Text excerpt.

>> start

Thus, the dream of modernity to "ender ourselves, as it were, masters and possessors of nature", to use Descartes' famous formula, seems to be slowly disappearing (René Descartes, Discourse on Method, Hackett, 1998, p. 35).
Preserving our environment has become a mere necessity in order to give the human species the opportunity to sustain itself. Behind the functional debates (ecomodernism vs. critique of growth), what is fundamentally at stake is to determine the possible foundations of ecological ethics, i.e. the principles that govern the relationship between humans and nature and in particular the actions of humans in the world. Two possible ways are ahead of us: on the one hand, a philosophy of being that promotes an ethics of abstention, and on the other hand, a philosophy of man that defends a morality of action.
Ontological foundations of ethics: the primacy of being.
In his masterpiece The Imperative of Responsibility, Hans Jonas explains that for the first time in the history of mankind, nature is no longer invulnerable. What has always been taken for granted – that there are people on earth, that there is a habitable world – is being questioned. Technology has become an immense power, capable of destroying the entire planet and leading to the self-extinction of humanity.
On the one hand, therefore, the vulnerability of nature, which is entirely subject to the power of man, and on the other hand, this enormous power that man has acquired through science and technology. This potentially total and destructive force demands from man a new ethical basis of responsibility for action. Jonas denounces the Kantian categorical imperative (“Act only on that maxim through which you can at the same time will that it should become a universal law” - Immanuel Kant, Groundwork for the Metaphysics of Morals) as flawed by an essential error: the prerequisite that humans are here to apply it. A more fundamental imperative is needed, which is primarily linked to the concern for the preservation of humanity as a species: “Act so that the effects of your action are compatible with the permanence of genuine human life” (Hans Jonas, The Imperative of Responsibility). An imperative that should enable the establishment of the first true "ethics of the future", in contrast to Kantian ethics, so to speak, which is "directed at the individual" and therefore an "ethics of simultaneity" – according to Jonas (ibid.).

>> end

Objective.
Can you edit the passage on ecological ethics by giving it again from "Ontological foundations of" up to and including "self-extinction of humanity.", with "masterpiece" replaced by "major work"? The records after this point are separate material with no link to the text.

[Entries for locating words and elements]
>> start

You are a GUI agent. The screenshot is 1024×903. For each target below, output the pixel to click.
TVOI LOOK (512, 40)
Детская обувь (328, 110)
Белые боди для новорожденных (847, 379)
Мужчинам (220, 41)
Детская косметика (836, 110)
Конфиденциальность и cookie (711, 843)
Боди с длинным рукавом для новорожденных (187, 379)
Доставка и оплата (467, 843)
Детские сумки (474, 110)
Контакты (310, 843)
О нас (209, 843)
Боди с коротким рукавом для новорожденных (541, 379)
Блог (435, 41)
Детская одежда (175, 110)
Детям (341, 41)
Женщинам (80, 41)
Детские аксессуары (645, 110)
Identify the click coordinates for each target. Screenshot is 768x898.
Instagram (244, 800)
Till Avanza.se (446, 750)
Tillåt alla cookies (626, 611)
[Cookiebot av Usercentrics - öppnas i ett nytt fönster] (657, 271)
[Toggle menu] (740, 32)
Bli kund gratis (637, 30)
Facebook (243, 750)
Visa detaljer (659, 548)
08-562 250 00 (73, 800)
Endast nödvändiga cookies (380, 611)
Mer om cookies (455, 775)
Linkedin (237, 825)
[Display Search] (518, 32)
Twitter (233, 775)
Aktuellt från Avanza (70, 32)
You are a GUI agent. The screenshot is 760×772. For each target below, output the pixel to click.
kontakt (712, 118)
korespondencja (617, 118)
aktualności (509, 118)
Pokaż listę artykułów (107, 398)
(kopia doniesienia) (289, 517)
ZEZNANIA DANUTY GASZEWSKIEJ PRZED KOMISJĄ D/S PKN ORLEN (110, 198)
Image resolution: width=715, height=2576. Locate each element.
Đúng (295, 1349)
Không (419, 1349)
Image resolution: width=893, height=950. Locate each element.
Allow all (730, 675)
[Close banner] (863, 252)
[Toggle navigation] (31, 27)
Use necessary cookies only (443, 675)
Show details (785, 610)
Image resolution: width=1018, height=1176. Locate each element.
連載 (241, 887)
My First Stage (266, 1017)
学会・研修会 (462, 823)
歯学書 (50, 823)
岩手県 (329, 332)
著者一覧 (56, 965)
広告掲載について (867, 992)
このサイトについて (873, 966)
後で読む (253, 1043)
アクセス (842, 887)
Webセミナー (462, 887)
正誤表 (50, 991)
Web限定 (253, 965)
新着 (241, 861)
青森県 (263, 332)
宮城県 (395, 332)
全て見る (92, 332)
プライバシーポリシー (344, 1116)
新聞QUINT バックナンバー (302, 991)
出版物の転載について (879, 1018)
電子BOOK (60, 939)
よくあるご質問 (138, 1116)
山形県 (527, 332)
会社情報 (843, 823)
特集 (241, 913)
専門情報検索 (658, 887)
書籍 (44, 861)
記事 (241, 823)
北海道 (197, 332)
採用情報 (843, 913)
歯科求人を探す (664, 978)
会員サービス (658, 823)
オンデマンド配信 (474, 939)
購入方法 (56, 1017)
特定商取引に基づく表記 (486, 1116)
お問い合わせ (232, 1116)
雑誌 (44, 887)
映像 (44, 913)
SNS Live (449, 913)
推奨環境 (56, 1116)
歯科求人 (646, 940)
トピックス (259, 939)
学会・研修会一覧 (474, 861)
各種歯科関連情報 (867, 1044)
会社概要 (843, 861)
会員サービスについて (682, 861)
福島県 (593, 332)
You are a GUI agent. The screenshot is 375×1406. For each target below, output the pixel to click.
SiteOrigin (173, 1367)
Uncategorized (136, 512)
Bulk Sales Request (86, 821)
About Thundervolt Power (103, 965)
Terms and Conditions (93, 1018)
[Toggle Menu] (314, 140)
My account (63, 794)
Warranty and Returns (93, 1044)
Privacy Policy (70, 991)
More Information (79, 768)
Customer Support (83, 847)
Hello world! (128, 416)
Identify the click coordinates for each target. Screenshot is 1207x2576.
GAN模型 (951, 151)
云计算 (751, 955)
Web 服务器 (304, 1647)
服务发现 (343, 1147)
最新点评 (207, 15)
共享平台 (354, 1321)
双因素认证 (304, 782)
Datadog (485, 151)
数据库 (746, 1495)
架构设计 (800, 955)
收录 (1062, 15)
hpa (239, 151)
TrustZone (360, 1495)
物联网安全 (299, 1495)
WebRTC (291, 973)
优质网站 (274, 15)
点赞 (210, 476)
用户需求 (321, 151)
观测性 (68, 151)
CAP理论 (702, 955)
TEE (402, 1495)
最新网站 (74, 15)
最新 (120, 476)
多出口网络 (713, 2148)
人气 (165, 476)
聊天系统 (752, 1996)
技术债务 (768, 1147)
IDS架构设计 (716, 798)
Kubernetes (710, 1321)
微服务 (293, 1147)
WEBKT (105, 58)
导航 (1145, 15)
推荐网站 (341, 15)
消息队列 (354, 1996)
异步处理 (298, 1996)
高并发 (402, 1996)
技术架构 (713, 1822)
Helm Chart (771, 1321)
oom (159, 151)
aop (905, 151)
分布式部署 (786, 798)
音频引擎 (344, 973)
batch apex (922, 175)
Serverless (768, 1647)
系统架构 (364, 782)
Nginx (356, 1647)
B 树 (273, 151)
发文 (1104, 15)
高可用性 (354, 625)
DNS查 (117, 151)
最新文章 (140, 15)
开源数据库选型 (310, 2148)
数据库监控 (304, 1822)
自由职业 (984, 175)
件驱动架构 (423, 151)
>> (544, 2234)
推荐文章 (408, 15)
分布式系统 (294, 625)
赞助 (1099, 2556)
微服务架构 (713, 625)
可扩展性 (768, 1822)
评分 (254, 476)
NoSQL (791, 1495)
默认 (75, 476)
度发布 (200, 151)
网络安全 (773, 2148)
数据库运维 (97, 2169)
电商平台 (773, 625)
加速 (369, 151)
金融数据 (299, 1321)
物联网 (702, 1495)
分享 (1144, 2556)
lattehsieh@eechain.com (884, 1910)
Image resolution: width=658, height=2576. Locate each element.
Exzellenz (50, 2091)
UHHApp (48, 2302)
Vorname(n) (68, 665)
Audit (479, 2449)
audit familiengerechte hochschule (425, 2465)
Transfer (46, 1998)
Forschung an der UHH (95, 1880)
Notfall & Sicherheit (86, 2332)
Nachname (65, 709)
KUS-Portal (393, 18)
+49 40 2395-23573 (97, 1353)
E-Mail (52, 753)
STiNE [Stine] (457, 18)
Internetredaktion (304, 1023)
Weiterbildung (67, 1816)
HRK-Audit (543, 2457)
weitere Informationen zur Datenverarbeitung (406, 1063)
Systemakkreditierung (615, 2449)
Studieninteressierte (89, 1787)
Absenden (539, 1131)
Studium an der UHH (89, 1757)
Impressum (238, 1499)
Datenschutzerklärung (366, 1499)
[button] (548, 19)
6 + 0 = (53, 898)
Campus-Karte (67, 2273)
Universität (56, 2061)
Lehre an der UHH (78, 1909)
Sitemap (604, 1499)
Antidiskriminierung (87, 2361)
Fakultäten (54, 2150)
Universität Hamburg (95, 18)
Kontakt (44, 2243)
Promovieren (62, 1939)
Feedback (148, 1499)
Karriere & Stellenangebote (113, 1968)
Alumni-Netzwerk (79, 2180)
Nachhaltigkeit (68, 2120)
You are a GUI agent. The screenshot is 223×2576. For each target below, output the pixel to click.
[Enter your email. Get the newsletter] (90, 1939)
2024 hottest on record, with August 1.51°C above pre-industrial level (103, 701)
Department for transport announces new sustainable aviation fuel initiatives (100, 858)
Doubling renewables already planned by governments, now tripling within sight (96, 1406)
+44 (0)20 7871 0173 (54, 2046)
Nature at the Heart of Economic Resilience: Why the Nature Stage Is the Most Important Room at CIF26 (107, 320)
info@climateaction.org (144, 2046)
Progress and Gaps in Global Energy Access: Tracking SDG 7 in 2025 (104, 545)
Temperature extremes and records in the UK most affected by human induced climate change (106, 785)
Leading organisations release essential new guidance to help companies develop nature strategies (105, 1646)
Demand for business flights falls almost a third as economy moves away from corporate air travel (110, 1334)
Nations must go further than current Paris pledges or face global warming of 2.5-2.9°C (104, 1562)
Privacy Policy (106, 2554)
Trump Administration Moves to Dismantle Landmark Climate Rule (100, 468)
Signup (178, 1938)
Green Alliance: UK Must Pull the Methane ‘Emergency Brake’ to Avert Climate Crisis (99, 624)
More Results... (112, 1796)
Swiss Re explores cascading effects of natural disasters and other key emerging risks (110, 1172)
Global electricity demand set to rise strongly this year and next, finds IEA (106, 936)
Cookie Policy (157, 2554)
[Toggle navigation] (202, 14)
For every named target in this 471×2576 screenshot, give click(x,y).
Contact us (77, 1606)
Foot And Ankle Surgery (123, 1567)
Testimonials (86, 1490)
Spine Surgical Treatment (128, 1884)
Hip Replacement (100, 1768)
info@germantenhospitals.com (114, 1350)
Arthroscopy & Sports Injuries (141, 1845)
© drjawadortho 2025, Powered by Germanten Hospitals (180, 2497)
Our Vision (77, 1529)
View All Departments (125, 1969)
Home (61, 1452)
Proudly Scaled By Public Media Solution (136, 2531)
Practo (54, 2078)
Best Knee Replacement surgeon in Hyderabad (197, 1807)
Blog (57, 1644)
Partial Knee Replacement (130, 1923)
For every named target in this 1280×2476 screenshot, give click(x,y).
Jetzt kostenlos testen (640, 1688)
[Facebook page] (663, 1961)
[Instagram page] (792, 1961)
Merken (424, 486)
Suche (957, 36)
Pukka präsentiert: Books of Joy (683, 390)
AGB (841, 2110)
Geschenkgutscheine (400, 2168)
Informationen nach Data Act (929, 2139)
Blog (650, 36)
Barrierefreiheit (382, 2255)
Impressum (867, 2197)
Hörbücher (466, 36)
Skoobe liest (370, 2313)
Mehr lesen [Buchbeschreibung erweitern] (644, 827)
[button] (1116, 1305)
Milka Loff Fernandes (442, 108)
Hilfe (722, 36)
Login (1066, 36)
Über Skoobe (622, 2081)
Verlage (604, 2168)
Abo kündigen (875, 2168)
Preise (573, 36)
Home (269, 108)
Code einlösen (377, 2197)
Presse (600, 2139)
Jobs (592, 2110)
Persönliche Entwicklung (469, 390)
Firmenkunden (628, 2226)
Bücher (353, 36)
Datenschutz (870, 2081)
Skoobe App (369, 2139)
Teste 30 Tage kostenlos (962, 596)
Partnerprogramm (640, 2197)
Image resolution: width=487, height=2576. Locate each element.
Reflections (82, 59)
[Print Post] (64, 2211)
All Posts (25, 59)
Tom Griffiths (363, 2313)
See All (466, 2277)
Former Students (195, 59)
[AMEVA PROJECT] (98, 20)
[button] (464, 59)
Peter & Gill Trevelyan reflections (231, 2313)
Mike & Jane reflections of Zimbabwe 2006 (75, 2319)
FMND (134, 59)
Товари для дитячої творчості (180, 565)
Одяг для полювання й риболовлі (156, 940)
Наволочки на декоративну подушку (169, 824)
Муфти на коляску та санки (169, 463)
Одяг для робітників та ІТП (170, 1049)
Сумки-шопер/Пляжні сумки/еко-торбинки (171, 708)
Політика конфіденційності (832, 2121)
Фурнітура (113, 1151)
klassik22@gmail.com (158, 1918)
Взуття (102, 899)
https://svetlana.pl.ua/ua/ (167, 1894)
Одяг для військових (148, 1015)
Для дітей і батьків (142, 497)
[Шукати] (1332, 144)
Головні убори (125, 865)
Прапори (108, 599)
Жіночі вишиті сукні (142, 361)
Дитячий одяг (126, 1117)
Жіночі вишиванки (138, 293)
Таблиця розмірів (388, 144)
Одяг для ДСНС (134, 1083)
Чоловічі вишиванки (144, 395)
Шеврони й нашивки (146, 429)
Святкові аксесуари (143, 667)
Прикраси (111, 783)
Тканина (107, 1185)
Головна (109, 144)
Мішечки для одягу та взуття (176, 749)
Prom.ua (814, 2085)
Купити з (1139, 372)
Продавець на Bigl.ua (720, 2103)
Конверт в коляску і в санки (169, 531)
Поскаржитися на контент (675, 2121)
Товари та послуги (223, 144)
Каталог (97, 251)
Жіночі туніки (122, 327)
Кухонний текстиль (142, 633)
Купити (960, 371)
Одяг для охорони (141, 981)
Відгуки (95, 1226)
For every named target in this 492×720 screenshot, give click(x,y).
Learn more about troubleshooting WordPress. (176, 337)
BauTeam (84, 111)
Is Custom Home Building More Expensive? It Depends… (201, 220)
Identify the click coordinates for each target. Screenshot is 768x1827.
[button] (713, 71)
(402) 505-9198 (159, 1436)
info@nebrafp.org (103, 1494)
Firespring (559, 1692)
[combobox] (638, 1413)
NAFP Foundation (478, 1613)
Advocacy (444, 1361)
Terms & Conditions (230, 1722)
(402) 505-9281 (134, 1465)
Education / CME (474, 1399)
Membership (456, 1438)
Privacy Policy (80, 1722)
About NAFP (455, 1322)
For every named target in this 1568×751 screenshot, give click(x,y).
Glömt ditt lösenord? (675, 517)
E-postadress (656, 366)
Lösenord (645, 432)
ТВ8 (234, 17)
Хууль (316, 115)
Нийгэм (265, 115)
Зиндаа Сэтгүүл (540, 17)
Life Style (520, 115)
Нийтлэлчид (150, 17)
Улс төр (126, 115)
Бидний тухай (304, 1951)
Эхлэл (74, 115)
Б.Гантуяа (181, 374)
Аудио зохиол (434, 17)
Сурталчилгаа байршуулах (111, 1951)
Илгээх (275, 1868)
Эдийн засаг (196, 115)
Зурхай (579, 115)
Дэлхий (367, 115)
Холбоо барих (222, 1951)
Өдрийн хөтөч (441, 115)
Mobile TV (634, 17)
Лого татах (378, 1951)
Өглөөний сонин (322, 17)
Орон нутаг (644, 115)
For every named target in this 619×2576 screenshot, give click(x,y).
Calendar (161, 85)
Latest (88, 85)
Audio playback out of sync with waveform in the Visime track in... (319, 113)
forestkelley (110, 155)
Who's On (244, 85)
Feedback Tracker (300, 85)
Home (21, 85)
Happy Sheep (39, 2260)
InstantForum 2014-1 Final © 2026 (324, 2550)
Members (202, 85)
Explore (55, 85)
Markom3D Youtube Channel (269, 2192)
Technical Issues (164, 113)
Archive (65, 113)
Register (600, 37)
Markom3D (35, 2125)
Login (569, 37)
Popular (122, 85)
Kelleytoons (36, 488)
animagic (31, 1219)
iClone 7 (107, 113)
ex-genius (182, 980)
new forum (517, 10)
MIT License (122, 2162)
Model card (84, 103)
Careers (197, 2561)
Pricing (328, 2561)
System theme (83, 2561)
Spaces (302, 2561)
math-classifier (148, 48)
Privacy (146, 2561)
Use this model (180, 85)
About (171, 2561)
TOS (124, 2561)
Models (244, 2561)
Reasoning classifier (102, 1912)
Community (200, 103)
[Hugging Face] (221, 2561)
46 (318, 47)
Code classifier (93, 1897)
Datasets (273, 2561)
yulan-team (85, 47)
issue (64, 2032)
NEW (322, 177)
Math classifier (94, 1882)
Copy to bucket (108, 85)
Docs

>> end

Output for this task.
Ontological foundations of ethics: the primacy of being.
In his major work The Imperative of Responsibility, Hans Jonas explains that for the first time in the history of mankind, nature is no longer invulnerable. What has always been taken for granted – that there are people on earth, that there is a habitable world – is being questioned. Technology has become an immense power, capable of destroying the entire planet and leading to the self-extinction of humanity.